Caveolins act as scaffolding proteins to concentrate and regulate signaling molecules within caveolar membranes. Direct interaction with caveolin-1 results in the inhibition of a number of signaling molecules, such as G protein -subunit, Ras, nitric oxide synthase (NOS), protein kinase C (PKC), and protein kinase A (PKA) (14, 19, 24). However, caveolin-1 is also capable of promoting certain signaling pathways. In fact, caveolin-1 has been shown to stimulate the estrogen receptor and the insulin receptor signaling (30, 43).

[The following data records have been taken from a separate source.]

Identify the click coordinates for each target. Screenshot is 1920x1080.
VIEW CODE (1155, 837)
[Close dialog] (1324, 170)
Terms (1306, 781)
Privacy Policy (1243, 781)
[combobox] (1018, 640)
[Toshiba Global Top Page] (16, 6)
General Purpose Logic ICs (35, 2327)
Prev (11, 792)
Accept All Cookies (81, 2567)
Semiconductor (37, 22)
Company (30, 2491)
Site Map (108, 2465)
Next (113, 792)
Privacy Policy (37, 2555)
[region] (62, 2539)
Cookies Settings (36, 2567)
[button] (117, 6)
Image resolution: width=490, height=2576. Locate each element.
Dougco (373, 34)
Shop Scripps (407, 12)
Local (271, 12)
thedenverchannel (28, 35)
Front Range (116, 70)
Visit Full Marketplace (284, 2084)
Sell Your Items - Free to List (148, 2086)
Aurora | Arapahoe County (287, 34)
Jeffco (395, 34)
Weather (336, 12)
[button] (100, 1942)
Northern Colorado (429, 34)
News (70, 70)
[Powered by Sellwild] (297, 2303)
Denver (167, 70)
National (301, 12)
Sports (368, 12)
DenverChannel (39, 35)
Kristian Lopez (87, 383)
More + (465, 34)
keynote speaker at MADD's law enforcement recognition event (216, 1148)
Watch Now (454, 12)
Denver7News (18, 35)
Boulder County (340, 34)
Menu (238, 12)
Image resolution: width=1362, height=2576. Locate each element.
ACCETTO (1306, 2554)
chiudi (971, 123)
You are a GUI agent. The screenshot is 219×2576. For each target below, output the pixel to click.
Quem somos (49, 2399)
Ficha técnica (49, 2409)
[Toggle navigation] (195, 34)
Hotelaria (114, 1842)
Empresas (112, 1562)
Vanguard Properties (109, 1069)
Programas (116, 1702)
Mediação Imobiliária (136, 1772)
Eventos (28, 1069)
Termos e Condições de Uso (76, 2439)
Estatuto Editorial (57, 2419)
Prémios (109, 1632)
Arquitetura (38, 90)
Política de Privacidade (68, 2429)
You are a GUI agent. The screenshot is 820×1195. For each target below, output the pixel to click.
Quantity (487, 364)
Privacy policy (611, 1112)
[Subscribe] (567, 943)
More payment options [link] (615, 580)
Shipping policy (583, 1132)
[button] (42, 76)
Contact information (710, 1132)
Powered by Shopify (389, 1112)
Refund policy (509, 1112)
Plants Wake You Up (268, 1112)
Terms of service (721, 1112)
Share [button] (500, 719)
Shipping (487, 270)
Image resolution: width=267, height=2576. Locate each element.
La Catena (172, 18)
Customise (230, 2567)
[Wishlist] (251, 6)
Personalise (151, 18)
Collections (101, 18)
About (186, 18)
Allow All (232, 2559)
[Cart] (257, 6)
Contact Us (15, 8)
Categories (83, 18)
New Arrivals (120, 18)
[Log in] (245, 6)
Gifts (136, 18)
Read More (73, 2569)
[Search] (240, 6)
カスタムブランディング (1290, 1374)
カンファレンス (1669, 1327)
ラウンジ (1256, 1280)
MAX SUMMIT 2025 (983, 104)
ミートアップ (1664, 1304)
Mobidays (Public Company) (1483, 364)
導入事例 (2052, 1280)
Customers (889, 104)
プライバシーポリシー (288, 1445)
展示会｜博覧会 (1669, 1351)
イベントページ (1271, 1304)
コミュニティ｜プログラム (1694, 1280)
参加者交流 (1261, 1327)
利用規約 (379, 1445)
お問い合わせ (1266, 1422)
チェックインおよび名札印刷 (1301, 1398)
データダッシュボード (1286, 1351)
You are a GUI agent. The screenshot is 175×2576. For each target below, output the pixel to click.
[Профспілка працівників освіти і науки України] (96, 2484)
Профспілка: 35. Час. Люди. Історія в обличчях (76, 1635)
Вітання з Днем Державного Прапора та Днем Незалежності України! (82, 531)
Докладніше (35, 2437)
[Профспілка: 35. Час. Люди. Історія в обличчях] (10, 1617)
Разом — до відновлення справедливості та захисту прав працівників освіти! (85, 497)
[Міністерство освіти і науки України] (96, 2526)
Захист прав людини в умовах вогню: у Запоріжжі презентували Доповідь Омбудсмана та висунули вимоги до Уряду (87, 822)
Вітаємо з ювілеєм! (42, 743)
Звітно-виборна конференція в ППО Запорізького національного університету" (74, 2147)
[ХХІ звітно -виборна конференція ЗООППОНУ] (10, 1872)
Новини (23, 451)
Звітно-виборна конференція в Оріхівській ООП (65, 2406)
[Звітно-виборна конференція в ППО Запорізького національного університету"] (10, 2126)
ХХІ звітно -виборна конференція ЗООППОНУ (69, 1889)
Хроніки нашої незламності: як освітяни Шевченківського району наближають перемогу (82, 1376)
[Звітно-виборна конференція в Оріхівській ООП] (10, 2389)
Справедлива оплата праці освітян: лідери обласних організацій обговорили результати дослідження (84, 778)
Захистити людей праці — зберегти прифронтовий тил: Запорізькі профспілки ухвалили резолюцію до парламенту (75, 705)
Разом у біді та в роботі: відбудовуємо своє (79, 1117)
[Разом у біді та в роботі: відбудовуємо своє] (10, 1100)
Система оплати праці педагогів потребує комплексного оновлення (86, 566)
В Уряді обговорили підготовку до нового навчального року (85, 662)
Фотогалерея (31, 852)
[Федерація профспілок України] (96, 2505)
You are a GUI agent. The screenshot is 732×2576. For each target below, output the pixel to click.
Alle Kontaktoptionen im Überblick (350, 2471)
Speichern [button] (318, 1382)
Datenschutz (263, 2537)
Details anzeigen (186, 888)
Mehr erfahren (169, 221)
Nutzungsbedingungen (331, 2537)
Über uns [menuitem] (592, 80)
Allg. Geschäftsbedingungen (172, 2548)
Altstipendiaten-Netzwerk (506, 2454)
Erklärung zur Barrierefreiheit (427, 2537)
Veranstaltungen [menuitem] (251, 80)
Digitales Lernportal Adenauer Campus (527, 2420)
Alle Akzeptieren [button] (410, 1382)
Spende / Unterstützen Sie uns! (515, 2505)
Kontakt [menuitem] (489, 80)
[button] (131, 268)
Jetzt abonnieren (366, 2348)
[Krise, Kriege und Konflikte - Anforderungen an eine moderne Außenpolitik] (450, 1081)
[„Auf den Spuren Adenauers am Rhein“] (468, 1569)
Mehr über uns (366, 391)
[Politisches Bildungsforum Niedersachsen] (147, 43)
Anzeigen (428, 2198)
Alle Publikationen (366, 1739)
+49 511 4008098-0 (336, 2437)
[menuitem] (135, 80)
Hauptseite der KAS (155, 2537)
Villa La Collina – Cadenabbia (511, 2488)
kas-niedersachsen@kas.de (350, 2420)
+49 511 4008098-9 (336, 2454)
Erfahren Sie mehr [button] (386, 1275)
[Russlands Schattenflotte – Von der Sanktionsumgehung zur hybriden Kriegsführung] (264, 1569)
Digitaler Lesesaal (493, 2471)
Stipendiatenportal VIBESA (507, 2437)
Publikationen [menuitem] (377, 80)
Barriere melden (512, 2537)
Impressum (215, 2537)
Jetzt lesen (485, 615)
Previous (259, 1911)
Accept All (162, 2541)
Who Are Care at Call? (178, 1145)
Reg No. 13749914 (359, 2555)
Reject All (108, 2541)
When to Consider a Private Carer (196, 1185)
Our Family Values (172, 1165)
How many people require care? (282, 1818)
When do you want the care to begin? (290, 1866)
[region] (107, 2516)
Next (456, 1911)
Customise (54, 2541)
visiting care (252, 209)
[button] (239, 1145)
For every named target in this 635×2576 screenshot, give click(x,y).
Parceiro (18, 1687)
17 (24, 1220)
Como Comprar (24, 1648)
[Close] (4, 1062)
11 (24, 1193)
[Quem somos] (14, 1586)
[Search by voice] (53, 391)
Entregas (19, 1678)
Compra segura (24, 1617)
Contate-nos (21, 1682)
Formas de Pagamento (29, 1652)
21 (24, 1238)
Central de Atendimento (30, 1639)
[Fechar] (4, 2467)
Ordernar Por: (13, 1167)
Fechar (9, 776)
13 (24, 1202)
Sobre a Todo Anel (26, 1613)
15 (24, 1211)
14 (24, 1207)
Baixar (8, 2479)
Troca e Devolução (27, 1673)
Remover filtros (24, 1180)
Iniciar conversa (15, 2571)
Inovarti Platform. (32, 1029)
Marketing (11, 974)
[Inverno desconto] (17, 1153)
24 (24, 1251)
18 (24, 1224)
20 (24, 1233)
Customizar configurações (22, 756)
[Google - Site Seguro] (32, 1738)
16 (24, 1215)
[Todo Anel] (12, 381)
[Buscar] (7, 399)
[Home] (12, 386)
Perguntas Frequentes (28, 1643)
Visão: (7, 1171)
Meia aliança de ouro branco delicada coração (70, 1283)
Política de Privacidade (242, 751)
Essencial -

Caveolin-3 is most closely related to caveolin-1. Caveolin-3 and caveolin-1 are 65% identical and 85% similar based on protein sequence homology (33). Caveolin-3 has been shown to interact with different signaling molecules. For example, G_i2, Gβ, c-Src, and Src-like kinases (Lyn) all cofractionated with caveolin-3 in C2C12 cells (32), suggesting a role of muscle cell caveolae in the transduction events mediated by these molecules. Also, caveolin-3 has been reported to directly interact with neuronal NOS (nNOS), the NOS isoform expressed in skeletal muscle (13, 35). Interaction with caveolin-3 results in the inhibition of nNOS enzymatic activity in vitro (13, 35).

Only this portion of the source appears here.